[How to complete this task]
Under this line are the records; write out word for word the part that begins at the line containing "The image size is (545, 349)." and ends at the line containing "Screen dimensions: 1015x2087", and no more.
(Beginning of Input material)
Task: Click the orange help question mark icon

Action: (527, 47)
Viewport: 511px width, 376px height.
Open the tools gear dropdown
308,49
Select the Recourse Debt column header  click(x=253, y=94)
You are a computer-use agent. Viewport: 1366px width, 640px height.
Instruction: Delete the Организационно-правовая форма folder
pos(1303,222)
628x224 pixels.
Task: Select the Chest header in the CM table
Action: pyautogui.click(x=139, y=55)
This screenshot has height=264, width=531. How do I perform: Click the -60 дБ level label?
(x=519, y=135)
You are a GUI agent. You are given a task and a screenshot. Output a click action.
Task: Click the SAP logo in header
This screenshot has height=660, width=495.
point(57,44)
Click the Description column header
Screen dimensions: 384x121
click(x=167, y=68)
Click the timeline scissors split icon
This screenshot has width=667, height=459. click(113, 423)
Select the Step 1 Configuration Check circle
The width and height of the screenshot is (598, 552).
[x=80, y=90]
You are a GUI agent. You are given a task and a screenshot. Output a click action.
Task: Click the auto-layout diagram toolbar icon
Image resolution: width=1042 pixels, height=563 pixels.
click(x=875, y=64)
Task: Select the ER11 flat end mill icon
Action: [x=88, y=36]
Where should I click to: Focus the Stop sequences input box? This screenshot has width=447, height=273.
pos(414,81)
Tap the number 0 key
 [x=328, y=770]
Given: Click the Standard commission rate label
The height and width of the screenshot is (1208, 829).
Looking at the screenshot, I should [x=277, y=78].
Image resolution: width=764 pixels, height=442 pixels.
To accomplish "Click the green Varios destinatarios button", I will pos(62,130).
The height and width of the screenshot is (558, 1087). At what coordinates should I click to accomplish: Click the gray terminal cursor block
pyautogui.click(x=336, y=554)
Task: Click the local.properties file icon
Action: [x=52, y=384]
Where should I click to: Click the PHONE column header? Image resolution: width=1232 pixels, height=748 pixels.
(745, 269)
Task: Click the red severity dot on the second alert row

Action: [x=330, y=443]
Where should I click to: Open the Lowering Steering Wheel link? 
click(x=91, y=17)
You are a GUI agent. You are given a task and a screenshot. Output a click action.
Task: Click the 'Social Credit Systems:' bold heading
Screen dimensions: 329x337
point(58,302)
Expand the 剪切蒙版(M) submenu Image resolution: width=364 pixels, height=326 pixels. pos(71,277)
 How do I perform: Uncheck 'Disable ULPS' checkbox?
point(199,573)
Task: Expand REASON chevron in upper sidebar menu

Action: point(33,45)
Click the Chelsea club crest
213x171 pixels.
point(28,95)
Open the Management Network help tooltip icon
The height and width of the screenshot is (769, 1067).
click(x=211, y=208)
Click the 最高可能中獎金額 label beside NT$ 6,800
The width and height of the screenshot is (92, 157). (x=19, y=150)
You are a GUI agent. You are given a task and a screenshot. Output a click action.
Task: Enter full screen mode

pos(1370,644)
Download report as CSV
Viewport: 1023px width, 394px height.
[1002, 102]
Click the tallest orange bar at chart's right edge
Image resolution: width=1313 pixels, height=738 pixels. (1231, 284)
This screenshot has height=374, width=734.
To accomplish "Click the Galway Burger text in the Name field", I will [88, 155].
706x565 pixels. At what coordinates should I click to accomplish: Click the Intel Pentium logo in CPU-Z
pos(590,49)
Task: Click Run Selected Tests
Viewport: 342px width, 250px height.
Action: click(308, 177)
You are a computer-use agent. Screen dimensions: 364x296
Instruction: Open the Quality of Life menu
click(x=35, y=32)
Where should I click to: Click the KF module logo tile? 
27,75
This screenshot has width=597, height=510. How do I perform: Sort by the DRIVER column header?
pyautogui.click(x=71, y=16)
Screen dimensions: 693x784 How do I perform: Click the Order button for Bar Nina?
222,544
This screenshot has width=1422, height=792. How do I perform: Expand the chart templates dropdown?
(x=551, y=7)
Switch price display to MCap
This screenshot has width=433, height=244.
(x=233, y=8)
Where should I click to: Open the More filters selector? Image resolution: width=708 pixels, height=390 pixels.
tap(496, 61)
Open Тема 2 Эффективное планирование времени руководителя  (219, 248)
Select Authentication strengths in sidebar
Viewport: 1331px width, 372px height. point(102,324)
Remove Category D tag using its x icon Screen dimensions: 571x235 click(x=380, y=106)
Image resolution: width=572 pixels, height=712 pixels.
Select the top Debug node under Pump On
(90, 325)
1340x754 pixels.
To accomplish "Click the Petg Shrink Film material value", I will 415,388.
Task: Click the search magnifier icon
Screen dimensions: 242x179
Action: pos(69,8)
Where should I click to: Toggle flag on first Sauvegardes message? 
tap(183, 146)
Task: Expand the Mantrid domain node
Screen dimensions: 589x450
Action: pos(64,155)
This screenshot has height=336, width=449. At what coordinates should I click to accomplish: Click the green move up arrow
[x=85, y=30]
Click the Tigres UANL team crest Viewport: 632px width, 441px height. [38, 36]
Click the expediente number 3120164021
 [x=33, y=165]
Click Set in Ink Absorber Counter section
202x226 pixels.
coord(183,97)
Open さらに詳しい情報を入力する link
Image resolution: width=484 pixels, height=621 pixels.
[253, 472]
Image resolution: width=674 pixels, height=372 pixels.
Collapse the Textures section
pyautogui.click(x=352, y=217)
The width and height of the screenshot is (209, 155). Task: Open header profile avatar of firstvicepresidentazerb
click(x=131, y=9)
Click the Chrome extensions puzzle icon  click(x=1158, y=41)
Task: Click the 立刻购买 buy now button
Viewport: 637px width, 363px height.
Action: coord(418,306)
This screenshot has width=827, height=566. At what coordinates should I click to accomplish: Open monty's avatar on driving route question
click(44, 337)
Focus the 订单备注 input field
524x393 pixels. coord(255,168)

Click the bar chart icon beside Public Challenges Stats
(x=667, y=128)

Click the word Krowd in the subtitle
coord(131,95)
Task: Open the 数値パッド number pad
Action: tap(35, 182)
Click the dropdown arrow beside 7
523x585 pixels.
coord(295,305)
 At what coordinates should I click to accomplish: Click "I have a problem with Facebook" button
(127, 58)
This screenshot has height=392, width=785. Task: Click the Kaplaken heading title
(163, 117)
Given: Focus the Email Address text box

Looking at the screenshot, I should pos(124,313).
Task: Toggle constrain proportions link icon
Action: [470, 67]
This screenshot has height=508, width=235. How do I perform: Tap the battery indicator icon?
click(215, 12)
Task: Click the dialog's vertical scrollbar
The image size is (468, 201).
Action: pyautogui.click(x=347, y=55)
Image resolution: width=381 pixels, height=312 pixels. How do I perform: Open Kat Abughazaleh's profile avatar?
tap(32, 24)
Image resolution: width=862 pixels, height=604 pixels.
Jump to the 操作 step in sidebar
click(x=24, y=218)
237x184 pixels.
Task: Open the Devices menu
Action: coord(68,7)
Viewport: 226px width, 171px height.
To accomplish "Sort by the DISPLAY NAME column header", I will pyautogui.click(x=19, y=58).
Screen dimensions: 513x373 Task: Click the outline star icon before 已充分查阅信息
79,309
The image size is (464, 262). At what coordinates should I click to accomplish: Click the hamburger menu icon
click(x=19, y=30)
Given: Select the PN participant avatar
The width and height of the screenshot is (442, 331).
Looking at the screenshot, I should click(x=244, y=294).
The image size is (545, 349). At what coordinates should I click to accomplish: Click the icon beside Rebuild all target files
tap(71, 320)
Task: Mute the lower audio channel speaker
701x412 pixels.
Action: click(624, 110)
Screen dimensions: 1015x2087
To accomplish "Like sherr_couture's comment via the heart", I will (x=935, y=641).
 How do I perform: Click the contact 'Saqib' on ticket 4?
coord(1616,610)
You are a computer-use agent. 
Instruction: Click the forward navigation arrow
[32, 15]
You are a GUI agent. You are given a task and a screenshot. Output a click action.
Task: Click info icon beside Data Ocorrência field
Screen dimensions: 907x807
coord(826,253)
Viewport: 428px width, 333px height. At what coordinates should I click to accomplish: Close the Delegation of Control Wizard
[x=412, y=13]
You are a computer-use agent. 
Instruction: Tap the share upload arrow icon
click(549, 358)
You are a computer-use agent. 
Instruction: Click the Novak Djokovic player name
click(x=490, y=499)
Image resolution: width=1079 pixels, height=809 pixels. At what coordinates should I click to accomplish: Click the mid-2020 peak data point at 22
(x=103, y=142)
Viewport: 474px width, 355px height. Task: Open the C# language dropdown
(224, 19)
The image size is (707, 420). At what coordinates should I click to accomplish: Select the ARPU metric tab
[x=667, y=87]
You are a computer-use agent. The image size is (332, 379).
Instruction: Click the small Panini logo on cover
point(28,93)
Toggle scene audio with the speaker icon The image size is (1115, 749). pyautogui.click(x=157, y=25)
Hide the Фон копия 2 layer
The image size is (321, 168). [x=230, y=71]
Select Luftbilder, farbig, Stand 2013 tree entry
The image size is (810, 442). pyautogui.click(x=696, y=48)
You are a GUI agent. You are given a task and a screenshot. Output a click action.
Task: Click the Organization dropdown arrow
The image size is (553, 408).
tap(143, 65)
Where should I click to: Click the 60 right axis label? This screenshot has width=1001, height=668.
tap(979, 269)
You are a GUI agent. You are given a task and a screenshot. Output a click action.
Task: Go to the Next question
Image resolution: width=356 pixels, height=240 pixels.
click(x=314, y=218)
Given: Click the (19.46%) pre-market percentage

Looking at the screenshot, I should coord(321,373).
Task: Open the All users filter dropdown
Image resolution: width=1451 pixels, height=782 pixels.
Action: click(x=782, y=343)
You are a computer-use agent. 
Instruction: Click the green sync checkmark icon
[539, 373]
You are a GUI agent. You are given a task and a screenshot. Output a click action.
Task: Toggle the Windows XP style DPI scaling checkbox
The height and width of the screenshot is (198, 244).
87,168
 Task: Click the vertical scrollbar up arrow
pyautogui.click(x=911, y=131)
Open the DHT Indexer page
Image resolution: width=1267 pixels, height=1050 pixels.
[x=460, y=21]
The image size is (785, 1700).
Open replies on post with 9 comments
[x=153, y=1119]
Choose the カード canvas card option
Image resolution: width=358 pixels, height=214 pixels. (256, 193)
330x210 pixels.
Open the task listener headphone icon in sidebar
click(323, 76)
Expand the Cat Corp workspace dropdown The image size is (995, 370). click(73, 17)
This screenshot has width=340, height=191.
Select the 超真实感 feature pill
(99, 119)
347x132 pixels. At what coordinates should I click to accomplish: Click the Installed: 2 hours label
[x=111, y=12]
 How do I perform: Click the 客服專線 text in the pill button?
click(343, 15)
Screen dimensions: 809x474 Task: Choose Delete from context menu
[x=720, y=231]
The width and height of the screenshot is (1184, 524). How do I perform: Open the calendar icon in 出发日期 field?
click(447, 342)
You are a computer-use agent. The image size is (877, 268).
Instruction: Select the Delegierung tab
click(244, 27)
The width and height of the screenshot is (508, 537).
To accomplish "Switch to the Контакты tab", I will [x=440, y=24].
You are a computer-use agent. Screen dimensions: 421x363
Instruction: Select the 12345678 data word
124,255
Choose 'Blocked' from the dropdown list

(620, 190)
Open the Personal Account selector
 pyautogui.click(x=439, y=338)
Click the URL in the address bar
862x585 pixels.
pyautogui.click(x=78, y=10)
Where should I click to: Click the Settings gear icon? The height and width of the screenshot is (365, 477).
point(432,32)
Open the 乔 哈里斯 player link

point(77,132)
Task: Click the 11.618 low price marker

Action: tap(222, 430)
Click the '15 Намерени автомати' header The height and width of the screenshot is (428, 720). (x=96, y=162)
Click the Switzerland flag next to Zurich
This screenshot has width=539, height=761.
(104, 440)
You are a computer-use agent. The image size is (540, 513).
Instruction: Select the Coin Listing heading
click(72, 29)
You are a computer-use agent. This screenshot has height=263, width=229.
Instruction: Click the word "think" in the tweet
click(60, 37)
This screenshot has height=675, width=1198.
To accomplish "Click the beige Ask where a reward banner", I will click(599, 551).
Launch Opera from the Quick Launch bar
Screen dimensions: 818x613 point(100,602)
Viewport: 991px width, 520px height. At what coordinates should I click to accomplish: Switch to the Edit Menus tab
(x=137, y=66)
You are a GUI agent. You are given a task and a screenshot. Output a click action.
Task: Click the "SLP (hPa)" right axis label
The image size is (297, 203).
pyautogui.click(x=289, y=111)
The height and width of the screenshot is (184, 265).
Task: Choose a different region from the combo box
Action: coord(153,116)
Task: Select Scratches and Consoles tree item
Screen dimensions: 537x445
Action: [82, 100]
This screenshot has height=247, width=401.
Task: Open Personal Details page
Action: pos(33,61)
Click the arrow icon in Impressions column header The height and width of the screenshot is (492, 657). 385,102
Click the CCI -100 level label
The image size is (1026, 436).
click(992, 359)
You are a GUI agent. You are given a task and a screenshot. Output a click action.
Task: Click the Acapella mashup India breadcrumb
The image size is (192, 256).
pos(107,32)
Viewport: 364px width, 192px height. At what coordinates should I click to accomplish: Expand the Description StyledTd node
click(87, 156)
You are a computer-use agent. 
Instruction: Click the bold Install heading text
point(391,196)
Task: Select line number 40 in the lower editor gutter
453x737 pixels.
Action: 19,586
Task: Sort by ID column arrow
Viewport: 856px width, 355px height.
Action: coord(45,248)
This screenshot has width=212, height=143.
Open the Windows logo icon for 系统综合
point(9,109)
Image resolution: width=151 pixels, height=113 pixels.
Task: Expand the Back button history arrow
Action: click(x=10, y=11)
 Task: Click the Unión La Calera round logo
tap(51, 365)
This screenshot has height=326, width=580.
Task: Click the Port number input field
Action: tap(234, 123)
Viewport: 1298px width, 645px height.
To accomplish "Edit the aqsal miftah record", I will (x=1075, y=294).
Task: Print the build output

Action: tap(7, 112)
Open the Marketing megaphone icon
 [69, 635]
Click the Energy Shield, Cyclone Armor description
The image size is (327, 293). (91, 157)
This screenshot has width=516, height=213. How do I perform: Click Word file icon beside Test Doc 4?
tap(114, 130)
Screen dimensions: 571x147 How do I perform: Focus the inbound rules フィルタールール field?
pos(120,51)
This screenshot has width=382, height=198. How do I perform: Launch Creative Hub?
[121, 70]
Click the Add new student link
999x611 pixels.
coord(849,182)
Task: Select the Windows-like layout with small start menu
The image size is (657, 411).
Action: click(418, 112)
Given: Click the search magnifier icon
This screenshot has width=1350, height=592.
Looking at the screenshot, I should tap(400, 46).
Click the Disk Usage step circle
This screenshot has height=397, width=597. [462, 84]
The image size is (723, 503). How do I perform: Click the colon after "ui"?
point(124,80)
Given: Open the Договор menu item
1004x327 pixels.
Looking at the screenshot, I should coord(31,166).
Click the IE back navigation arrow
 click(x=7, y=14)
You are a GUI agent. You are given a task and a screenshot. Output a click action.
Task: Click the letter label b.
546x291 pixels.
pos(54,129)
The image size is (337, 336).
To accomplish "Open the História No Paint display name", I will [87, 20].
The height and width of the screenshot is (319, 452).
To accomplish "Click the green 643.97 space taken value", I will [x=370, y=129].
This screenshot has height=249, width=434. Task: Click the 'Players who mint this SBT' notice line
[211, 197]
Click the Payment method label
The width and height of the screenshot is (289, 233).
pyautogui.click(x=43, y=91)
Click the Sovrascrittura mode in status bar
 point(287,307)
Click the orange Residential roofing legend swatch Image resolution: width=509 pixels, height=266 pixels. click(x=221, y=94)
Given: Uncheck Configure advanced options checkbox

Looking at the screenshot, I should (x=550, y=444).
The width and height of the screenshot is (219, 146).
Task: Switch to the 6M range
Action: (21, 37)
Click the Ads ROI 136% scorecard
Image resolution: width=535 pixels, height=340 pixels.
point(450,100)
(End of Input material)
[Result of this task]
The image size is (545, 349). At what coordinates should I click to accomplish: Click the icon beside Rebuild all target files
tap(71, 320)
Task: Mute the lower audio channel speaker
701x412 pixels.
Action: click(624, 110)
Screen dimensions: 1015x2087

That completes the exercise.